Regenerative Farming
can only be as profitable as Monocultural Farming wit our enabling Modular Autonomy Software Service. Regenerative production practices go a step beyond sustainability — they don’t just sustain the planet’s health by reducing harm, they improve that level of health. Several facts support a new regenerative trend.
40+°
Extreme temperatures of 40+°C and even 50°C are becoming increasingly frequent worldwide.
1°C
Every degree of global warming is projected to cause a 7% increase in extreme daily rainfall.
25%
The main goal of the Farm to Fork strategy is to boost organic production to reach 25% of the EU's agricultural land use by 2030
55%
As part of the European Green Deal, the Farm to Fork and Biodiversity Strategies together address the challenging transition of agriculture towards a net 55% reduction in GHG emissions by 2030
3x
There is a global market growth in regenerative agriculture with a tripling of the current market to $31.2 Bn in 2030, which will certainly develop in analogy to renewable energies due to the climate crisis.
€ 10 Bn
Farm to Fork -> € 10 Bn on research and innovation on food, natural resources, agriculture, the environment, tech and nature-based solutions for agri-food, funded by Horizon Europe.
Our Vision
We want to promote regenerative and organic agriculture through AI and robotics in harmony with nature and people. Nature Robots is developing the leading AI and robotics platform for the regenerative agriculture of the future. Thanks to Nature Robots’ modular software services, regenerative agriculture can be just as profitable as conventional monoculture agriculture. Nature Robots is a deep-tech EXIST transfer of research spin-off of the German Research Centre for Artificial Intelligence (DFKI) and is in the implementation phase of the software platform for international key manufacturers in the rapidly growing market of autonomous agriculture.
Biodiversity. Sustainability. Microfarming.
Biointensive cultivation goes beyond the cultivation of over 30 different vegetable varieties; it also has a positive impact on nature by facilitating symbiotic relationships between plants and insects. Proper soil preparation is also a critical component- compost, for example, plays a significant role in the necessary build-up of humus. Maintaining and promoting soil fertility is essential2 for successful biointensive cultivation.
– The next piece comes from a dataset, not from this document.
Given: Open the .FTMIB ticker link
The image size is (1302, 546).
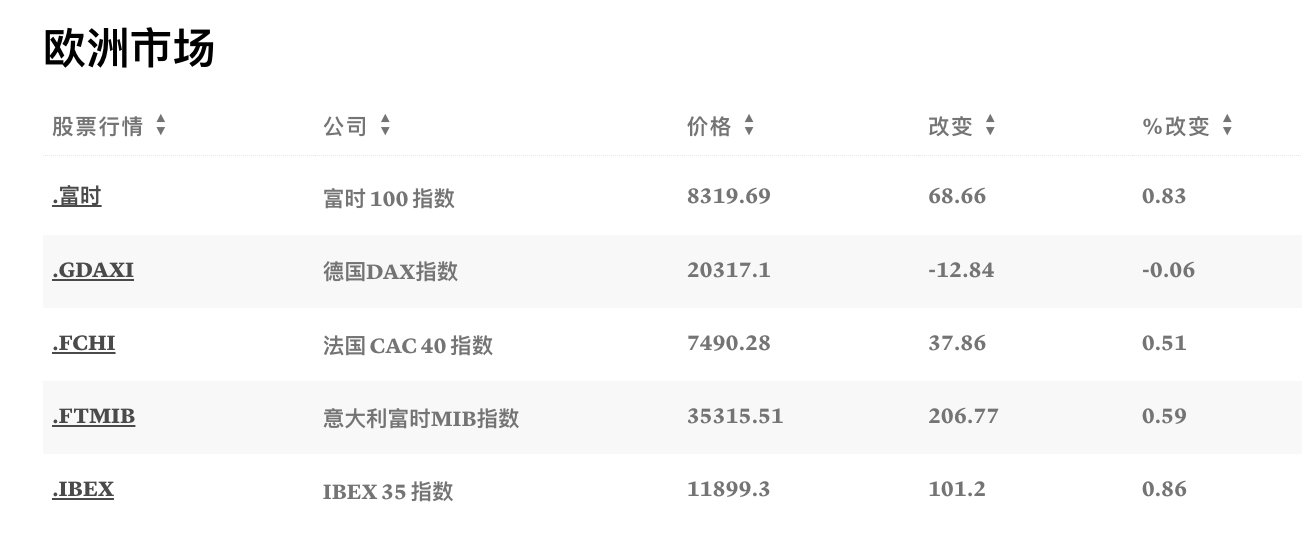Looking at the screenshot, I should (x=94, y=416).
In fact, with this sustainable farming practice, a farm can operate profitably on less than one hectare of land. Despite its numerous benefits, however, many potentially interested parties lack the necessary agronomic knowledge to start their own farms.
No-till farming, biodiverse polycultures, soil conservation, mulch, anti-erosion barriers; use of compost, biofertilizers, organic bio-controllers; holistic livestock management; and edible forests. Key activities identified are Agroforestry Systems, Market Gardening, Agri-Photovoltaics, Food Forests.
SDG 2 - Zero Hunger
Regenerative agriculture improves soil fertility and water storage capacity, leading to more stable and higher yields. This contributes to food security by increasing the availability and accessibility of nutritious food. Autonomous agricultural robots can accelerate and optimize these processes by enabling precise and efficient farming methods that maximize yields and minimize losses.
SDG 3 - Good Health and Well-being
Eliminating chemical fertilizers and pesticides in regenerative agriculture reduces residues in food, leading to a healthier diet. At the same time, the environmental impact of these chemicals is reduced, which has positive effects on general health. Autonomous agricultural robots can help to further minimize the use of such agents by controlling weeds and pests in a targeted and mechanical way.
SDG 8 - Decent Work and Economic Growth
The use of agricultural robots can increase the efficiency of agricultural work and at the same time reduce the physical strain on farmers. This can lead to farmers being able to invest in more innovative and strategic aspects of their business. In addition, the development, maintenance and operation of these technologies will create new jobs and economic opportunities, particularly in the field of high technology and robotics.
SDG 12 - Responsible Consumption and Production
Regenerative agriculture promotes the responsible use of natural resources by using methods such as crop rotation, cover cropping and reduced tillage. These practices improve resource efficiency and reduce waste. Autonomous agricultural robots can optimize the use of water, fertilizers and other inputs through precise control and monitoring, leading to more sustainable production.
SDG 13 - Climate Action
Regenerative agriculture contributes to soil carbon sequestration, which helps to reduce greenhouse gases and combat climate change. Autonomous agricultural robots can support these efforts by maximizing the efficiency of carbon sequestration measures and minimizing the use of fossil fuels. By reducing tillage and promoting agroforestry, the carbon content in the soil is increased, which contributes to climate stabilization.
SDG 15 - Life on Land
Regenerative agriculture supports the conservation and restoration of terrestrial ecosystems through practices that promote soil fertility and biodiversity. This includes methods such as agroforestry and reduced tillage. Autonomous agricultural robots can support these processes through precise measures, for example by avoiding soil compaction and maintaining soil structure. This promotes habitat diversity and protects habitats for various plant and animal species.